StoneMor owns and manages cemeteries and funeral homes and is taking the approach of growth through the consolidation of this very segmented industry. Paying a dividend that yields 9.2% and operating as a limited partnership (which offers certain tax benefits and can increase the payout to investors), much of its growth has been paid for with stock offerings, which can be harmful for investors if not managed carefully. The good news is the company has managed to slightly increase the distribution payout per share (it's up 8% over five years), even as the share count has more than doubled over the past five years.
Future growth could come through agreements like the one signed in November with the Archdiocese of Philadelphia, a 60-year contract to operate 13 cemeteries owned by the Archdiocese that average around 7,000 burials per year. Operational agreements like this provide income to the owners of the cemetery while also removing the administrative costs of maintaining the properties.
No worms here
This week's earnings report has pushed shares of Apple (NASDAQ:AAPL) down, largely on iPhone sales that failed to meet projections, as well as the company's expectations that the upcoming quarter's sales will likely be flat year over year. Coming on the heels of the long-awaited deal with China Mobile -- the world's largest wireless company, with nearly 1 billion customers -- flat sales aren't what investors have been expecting to hear. But to focus on only these two things is to miss several things that are arguably more important -- as well as right in front of us.
As the Fool's Tim Beyers points out, iPhone sales were up almost 7% from last year, and Mac and iPad sales both bounced back strongly, up 19% and 14%, respectively. Additionally, CEO Tim Cook reaffirmed on the earnings call that the company still had products in new categories that it would introduce by the end of the year.

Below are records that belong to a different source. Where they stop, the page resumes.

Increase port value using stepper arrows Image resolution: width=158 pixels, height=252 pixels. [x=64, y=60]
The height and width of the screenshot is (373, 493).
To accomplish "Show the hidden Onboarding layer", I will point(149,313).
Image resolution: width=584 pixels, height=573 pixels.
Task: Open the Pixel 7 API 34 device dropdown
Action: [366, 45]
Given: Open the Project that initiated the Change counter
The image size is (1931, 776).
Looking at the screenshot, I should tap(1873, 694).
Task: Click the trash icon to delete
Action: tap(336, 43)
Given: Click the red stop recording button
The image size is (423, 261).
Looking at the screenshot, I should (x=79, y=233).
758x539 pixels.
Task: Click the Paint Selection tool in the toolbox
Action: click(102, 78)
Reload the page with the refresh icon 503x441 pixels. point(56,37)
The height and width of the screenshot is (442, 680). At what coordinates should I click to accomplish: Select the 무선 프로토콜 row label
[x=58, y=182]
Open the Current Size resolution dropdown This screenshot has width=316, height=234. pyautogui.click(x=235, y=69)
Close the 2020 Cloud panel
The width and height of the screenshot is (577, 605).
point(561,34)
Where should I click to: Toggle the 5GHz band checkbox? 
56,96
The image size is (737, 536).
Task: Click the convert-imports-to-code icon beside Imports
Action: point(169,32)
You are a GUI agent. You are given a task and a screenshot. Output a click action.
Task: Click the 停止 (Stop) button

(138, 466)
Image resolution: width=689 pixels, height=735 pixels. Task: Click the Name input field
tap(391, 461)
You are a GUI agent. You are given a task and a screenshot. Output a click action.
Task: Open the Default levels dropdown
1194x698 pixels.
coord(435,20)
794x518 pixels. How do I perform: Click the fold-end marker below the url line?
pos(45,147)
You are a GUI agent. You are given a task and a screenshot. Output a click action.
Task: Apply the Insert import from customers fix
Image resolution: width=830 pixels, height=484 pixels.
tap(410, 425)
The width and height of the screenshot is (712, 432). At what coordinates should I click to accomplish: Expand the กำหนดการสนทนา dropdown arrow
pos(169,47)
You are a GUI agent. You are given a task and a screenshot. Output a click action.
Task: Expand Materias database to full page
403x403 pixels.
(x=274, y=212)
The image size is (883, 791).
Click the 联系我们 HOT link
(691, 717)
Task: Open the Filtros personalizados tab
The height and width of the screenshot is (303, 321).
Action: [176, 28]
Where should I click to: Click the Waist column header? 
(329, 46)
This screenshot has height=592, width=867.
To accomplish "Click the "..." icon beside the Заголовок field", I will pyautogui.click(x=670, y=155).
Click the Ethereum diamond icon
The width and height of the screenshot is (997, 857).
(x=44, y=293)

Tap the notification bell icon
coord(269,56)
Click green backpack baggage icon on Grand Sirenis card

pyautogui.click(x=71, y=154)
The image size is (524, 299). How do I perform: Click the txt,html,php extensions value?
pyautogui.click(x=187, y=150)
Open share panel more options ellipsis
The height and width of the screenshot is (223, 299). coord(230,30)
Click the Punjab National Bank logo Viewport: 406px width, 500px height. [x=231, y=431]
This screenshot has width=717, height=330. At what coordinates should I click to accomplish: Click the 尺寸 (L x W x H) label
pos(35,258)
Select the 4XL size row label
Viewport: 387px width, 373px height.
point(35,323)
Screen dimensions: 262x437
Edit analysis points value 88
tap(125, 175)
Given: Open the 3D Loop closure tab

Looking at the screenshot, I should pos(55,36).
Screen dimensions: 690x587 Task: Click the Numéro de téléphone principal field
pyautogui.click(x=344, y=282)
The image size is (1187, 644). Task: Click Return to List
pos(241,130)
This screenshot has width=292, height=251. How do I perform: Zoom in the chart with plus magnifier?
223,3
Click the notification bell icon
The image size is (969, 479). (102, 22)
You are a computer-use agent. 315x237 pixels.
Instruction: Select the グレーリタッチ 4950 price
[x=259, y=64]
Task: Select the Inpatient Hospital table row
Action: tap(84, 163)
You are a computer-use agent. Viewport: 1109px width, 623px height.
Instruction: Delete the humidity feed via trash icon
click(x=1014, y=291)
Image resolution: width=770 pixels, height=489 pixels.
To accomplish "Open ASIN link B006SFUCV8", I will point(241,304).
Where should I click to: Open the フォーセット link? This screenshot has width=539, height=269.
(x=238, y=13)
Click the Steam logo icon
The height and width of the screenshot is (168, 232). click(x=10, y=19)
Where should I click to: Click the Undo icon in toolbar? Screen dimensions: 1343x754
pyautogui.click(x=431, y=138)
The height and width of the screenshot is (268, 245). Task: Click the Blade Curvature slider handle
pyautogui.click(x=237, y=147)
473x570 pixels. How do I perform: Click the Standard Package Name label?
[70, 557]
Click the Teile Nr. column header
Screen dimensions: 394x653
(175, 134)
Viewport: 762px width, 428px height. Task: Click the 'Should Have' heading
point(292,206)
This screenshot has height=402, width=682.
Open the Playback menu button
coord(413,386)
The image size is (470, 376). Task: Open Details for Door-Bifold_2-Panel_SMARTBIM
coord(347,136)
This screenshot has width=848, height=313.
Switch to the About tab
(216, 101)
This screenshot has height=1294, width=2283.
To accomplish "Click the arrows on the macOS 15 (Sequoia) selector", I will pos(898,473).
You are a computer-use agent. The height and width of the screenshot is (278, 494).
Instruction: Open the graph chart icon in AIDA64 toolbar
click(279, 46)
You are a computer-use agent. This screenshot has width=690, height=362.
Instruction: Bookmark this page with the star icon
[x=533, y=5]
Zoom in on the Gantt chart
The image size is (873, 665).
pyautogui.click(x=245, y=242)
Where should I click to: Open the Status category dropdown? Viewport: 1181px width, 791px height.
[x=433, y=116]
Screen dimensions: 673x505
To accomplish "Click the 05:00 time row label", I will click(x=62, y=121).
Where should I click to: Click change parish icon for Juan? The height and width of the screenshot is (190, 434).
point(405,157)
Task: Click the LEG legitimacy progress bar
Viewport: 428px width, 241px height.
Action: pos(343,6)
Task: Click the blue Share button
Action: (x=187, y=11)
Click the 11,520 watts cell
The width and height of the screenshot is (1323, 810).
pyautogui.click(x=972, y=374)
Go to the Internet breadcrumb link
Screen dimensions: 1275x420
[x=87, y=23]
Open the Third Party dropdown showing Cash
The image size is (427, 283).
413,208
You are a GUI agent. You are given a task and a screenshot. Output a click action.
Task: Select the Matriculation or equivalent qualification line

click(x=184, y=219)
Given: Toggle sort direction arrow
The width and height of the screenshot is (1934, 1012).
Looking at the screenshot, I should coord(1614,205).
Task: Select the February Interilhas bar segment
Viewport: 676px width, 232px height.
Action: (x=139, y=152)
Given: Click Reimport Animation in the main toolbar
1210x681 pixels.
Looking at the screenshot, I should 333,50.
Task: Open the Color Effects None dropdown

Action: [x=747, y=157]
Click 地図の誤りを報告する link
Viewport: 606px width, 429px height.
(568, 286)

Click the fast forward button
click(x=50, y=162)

Though the dividend is still relatively small at about a 2.2% yield at recent prices, the company has committed to steadily increasing it while also buying back stock. Over the past year, the company has already repurchased almost 5% of shares outstanding -- $24 billion in value -- and is committed to buy back even more. Growth may continue to slow, but share buybacks and steady dividend increases will mean that the growth that matters to investors -- per share -- will continue.
Cooking with gas -- and driving, too?
Integrys Energy Group (UNKNOWN:TEG.DL) is largely a regulated electric and natural-gas utility with a history that goes back to 1849 and the founding of People's Energy in Chicago. Because the company was created in 2007 from a merger of People's Energy and WPS Resources, the share price has actually fallen 6%, but the dividend, currently yielding about 5%, has been increased 30%. Going back to the company's history before the merger, it has paid out a dividend every year for almost 70 years.
But the hidden growth opportunity is a product of the company's expansion into alternative-energy vehicles via retail refueling for natural-gas vehicles, through its Trillium CNG subsidiary. Natural gas can cost more than one-third less than diesel, and the company aims to have 101 stations servicing natural gas to class-8 heavy duty trucks by 2016. With more than 2.8 million trucks on American roads consuming between 10,000 and 20,000 gallons of fuel per year, this is a significant opportunity to grow outside of its regulated utility businesses.
Seeing the trees
The old phrase "not seeing the forest for the trees" tells us to look beyond our surroundings and take in the big picture. Yet sometimes we can find the way to long-term wealth by taking notice of the obvious, like funeral homes and cemeteries, natural-gas utilities, and Apple's efforts to increase per-share returns.